HOW TO COMPLETE THIS TASK: Search the entries for the word "target". Copy each line in which it is found.

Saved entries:

------------------------------------------------

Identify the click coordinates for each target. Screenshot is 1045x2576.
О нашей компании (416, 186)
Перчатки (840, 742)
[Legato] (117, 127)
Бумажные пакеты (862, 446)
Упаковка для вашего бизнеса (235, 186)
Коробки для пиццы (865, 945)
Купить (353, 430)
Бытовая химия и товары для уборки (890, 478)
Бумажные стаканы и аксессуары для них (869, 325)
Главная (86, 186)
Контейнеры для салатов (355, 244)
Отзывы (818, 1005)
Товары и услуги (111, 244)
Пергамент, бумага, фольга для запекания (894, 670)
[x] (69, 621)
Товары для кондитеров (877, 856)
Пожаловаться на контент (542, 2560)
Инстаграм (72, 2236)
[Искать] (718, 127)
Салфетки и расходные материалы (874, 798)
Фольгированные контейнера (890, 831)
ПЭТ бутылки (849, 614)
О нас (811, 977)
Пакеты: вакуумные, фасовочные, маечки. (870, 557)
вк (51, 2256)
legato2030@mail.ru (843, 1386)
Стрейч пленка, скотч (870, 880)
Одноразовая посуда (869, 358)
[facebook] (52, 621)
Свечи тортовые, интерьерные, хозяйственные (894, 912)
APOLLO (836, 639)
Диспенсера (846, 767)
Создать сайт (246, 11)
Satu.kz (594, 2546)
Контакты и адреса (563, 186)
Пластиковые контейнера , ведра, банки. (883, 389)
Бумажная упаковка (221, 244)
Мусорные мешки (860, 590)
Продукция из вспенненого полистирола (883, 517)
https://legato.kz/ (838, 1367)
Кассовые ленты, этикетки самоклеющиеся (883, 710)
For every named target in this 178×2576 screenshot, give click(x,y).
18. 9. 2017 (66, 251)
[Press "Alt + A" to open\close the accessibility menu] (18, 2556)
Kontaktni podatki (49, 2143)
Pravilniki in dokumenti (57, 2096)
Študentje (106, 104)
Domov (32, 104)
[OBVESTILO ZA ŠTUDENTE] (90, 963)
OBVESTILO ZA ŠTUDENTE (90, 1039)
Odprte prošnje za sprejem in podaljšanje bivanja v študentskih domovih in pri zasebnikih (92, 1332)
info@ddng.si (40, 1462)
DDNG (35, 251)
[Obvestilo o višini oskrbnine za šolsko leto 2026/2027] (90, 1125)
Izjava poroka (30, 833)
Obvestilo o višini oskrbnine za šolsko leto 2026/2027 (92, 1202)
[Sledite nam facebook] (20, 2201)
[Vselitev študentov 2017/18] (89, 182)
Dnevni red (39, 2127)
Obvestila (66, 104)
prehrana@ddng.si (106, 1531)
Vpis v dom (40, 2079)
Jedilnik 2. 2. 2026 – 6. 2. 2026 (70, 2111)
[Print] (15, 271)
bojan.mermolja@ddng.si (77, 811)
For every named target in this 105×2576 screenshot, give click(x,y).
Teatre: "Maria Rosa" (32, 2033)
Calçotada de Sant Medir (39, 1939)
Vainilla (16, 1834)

------------------------------------------------

RESPONSE BELOW:
Identify the click coordinates for each target. Screenshot is 1045x2576.
For every named target in this 178×2576 screenshot, give click(x,y).
For every named target in this 105×2576 screenshot, give click(x,y).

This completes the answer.